Alcoa Inc. won’t cut back operations as planned at a Washington smelter after reaching an agreement with its power provider.
The Bonneville Power Administration and Alcoa amended their supply pact, with changes effective from July 1 through Feb. 14, 2018, the New York-based aluminum producer said in a statement Monday. The deal “provides for additional access to market power during this period,” according to the statement.

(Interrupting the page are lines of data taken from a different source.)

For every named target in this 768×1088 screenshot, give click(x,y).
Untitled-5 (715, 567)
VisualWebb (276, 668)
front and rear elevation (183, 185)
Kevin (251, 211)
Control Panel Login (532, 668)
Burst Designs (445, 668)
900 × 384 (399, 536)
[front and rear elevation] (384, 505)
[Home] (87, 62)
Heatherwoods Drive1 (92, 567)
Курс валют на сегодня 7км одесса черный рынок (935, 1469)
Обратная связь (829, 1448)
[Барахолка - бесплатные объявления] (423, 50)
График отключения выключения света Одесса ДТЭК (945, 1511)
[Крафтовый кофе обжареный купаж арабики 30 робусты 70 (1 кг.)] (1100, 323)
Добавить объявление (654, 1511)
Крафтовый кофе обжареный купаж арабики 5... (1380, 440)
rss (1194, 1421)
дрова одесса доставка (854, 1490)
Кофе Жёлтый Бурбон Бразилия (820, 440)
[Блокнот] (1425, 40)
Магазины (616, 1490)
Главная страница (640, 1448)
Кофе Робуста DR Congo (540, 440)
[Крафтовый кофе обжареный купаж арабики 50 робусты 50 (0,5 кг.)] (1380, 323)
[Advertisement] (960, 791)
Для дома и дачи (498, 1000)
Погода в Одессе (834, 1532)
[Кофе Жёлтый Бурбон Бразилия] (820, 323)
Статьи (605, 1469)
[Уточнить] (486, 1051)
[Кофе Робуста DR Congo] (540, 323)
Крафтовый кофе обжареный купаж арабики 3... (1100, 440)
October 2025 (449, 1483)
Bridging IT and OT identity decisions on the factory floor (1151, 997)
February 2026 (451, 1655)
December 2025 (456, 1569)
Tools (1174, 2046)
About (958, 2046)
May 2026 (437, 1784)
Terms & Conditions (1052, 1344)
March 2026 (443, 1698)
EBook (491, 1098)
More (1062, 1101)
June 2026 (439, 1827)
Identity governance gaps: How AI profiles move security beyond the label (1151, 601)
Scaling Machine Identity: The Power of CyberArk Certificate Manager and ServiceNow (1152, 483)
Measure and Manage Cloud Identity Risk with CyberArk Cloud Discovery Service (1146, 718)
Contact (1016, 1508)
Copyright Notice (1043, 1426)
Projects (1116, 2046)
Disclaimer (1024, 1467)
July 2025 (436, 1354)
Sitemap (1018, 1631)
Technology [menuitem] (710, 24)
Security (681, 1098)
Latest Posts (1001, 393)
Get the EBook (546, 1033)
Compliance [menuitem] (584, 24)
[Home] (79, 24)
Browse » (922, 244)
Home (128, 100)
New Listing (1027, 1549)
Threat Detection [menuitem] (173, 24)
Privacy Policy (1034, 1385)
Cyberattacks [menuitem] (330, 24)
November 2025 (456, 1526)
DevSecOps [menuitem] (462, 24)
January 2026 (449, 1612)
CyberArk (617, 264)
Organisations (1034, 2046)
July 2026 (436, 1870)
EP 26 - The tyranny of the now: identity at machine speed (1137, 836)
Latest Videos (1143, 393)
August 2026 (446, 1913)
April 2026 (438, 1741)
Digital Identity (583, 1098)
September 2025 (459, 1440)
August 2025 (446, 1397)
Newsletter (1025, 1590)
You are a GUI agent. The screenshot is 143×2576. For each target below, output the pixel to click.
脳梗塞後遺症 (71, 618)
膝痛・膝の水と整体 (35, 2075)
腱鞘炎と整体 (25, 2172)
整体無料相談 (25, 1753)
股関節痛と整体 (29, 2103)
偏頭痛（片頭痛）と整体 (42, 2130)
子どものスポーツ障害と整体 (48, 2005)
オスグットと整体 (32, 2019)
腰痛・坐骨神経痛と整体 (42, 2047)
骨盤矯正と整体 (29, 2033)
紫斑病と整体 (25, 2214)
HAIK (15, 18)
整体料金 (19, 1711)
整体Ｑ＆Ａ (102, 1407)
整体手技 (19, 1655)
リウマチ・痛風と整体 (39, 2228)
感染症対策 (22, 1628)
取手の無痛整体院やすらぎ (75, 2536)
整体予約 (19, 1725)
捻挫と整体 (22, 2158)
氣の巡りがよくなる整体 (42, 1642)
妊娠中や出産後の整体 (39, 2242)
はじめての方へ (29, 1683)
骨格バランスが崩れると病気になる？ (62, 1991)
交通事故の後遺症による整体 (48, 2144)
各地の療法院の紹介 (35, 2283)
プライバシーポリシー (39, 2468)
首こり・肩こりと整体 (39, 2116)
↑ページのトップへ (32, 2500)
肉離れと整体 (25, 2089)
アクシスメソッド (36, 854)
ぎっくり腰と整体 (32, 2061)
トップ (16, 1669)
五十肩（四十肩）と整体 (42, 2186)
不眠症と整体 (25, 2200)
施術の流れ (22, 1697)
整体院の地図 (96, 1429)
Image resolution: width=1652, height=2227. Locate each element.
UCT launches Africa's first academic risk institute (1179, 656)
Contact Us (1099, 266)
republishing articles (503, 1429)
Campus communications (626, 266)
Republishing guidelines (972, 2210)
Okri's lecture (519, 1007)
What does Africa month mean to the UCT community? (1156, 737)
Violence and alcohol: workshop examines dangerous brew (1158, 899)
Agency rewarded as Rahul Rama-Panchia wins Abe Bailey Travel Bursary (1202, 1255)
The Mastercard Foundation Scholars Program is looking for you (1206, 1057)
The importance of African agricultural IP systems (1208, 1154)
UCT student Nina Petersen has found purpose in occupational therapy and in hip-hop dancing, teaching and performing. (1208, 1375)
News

The Intalco smelter had planned curtailments at the site by the end of this quarter. The agreement, combined with $3 million of workforce training from the state of Washington, are "key factors" in the smelter’s competitiveness, Alcoa said in the statement. The plant in Ferndale, Washington, has capacity of 279,000 metric tons per year, the company said.
Alcoa is among aluminum smelters that have shut down operations in the U.S. as the metal’s price has dropped amid a global production glut. Domestic capacity fell to 2 million metric tons at the end of 2015, the ninth year of declines, according to data compiled by Bloomberg.
Alcoa paid $1.5 million to the BPA, and in exchange can reduce its purchases at a specified rate to 10 megawatts from 75 MW before turning to the open market, the BPA said in documents posted on its website. The agency markets power from 31 government hydroelectric projects in the Columbia River Basin.
The agreement also provides for Alcoa to buy more power from BPA if the price of aluminum traded on the London Metal Exchange rises to or above $1,850 a metric ton on average for 25 straight days, and a further increase if the price climbs to $2,500. Aluminum has gained 11 percent this year to $1,679 per ton, after dropping 19 percent in 2015.